Opdrachten
1) Bepaal of de volgende uitspraken overeenkomen met het brondocument. Antwoord per uitspraak met ja of nee en citeer letterlijk de woorden uit het brondocument die de doorslag geven.
(a) Familiebedrijven maken 70 procent uit van alle ondernemingen in Nederland.
(b) De provincie Gelderland investeert 3,5 miljoen in het Gelders Familiebedrijven Gilde.
(c) Familiebedrijven zijn samen goed voor de helft van de werkgelegenheid in Nederland.
2) Beantwoord de onderstaande vragen aan de hand van het brondocument.
(a) Aan welk centrum is professor Pursey Heugens verbonden?
(b) Hoeveel familiebedrijven telt Nederland?
(c) In welke provincies bestaan naast het netwerk in Gelderland nog provinciale netwerken?
3) Schrijf het gedeelte van het brondocument over dat begint met "Wat als er geen" en doorloopt tot en met "in de Volkskrant.".

Brondocument
——
Wat als er geen opvolger bij familiebedrijf is?

“Familiebedrijven zijn de diesels onder de bedrijven. Maar ze zijn ook kwetsbaar, vooral als de opvolging niet goed is geregeld. Dan kan de kracht van een familiebedrijf juist zijn zwakte worden.” Dit stelt professor Pursey Heugens van het Erasmus Centre for Family Business (ECFB) in de Volkskrant.

Nederland telt bijna 280 duizend familiebedrijven. Dat is 70 procent van het totaal aantal ondernemingen in Nederland. Samen zijn ze goed voor de helft van het bruto binnenlands product (bbp) en eenderde van de werkgelegenheid in Nederland. De meeste familiebedrijven zijn kleine ondernemingen met minder dan twintig werknemers.De provincie Gelderland maakte onlangs bekend dat het 3,5 ton steekt in het Gelders Familiebedrijven Gilde. Dat moet familiebedrijven een netwerk bieden om kennis en ervaring uit te wisselen. Er zijn nog twee provinciale netwerken, in Brabant en Limburg.
——
Aangeleverd materiaal

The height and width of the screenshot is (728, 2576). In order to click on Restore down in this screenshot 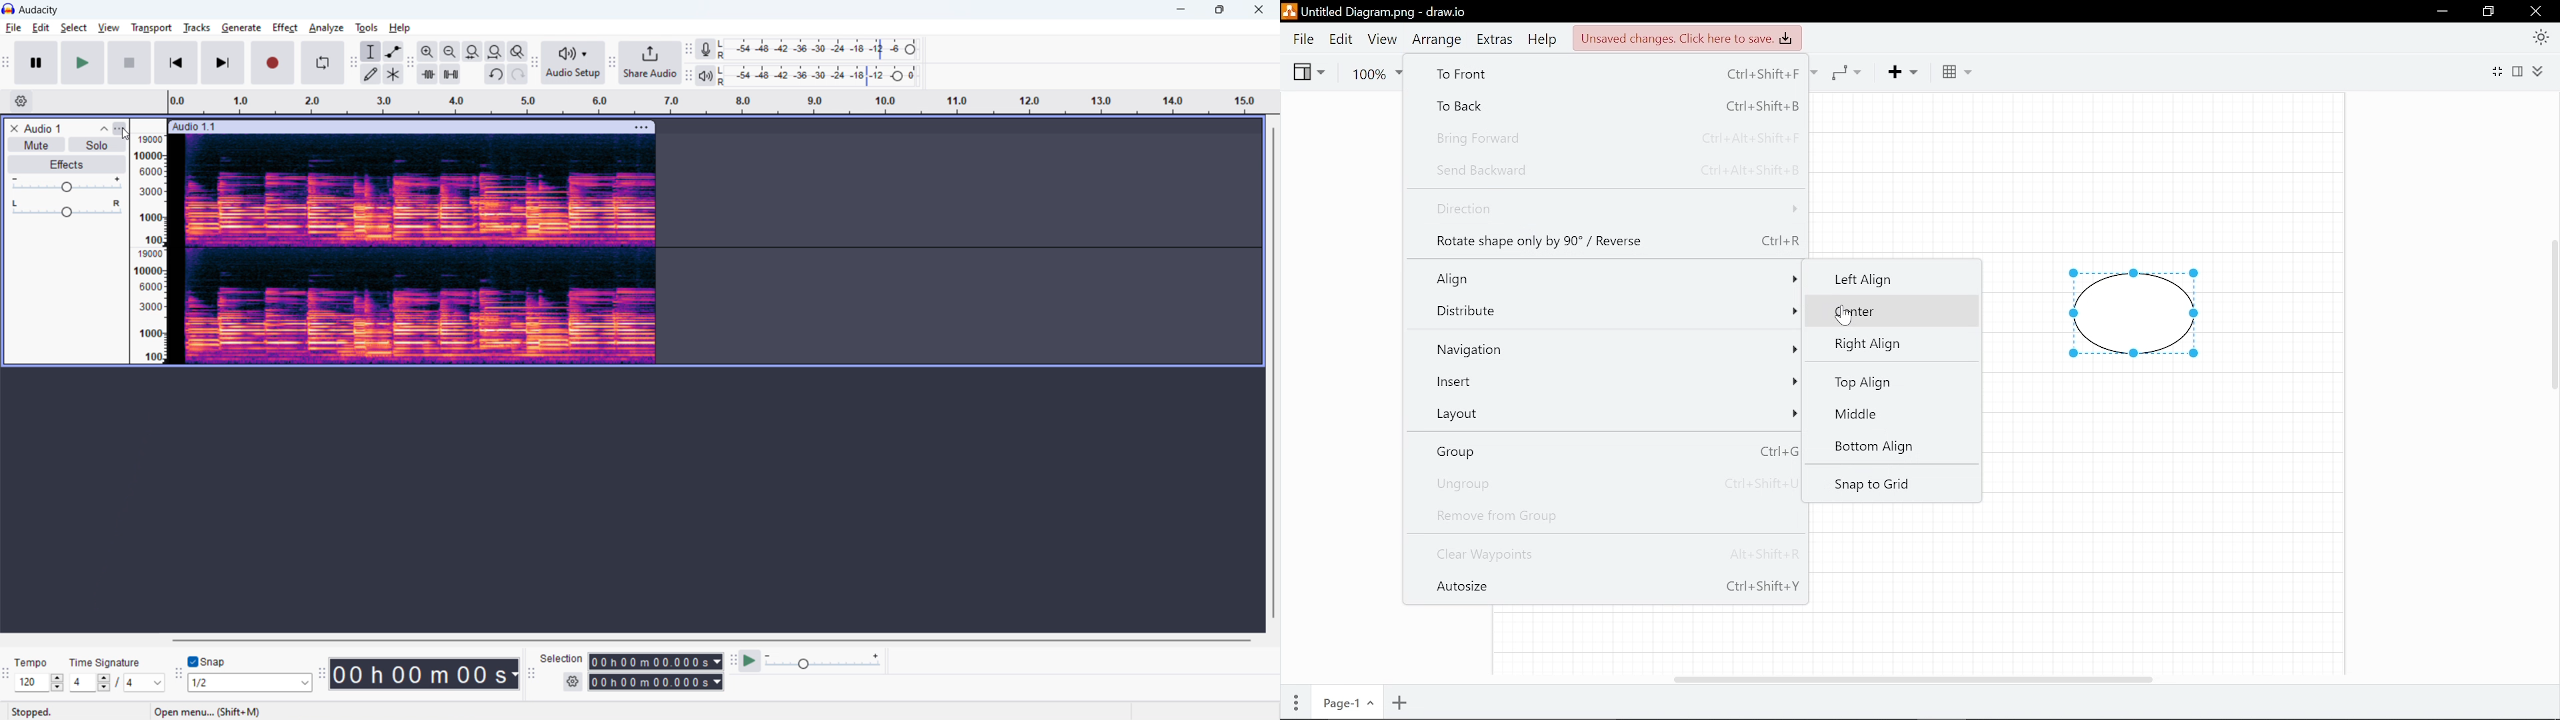, I will do `click(2489, 12)`.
——
Uitwerkingen
1)
(a) Ja: "Dat is 70 procent van het totaal aantal ondernemingen in Nederland."
(b) Nee: "De provincie Gelderland maakte onlangs bekend dat het 3,5 ton steekt in het Gelders Familiebedrijven Gilde."
(c) Nee: "Samen zijn ze goed voor de helft van het bruto binnenlands product (bbp) en eenderde van de werkgelegenheid in Nederland."

2)
(a) Het Erasmus Centre for Family Business (ECFB).
(b) Bijna 280 duizend.
(c) In Brabant en Limburg.

3)
Wat als er geen opvolger bij familiebedrijf is?

“Familiebedrijven zijn de diesels onder de bedrijven. Maar ze zijn ook kwetsbaar, vooral als de opvolging niet goed is geregeld. Dan kan de kracht van een familiebedrijf juist zijn zwakte worden.” Dit stelt professor Pursey Heugens van het Erasmus Centre for Family Business (ECFB) in de Volkskrant.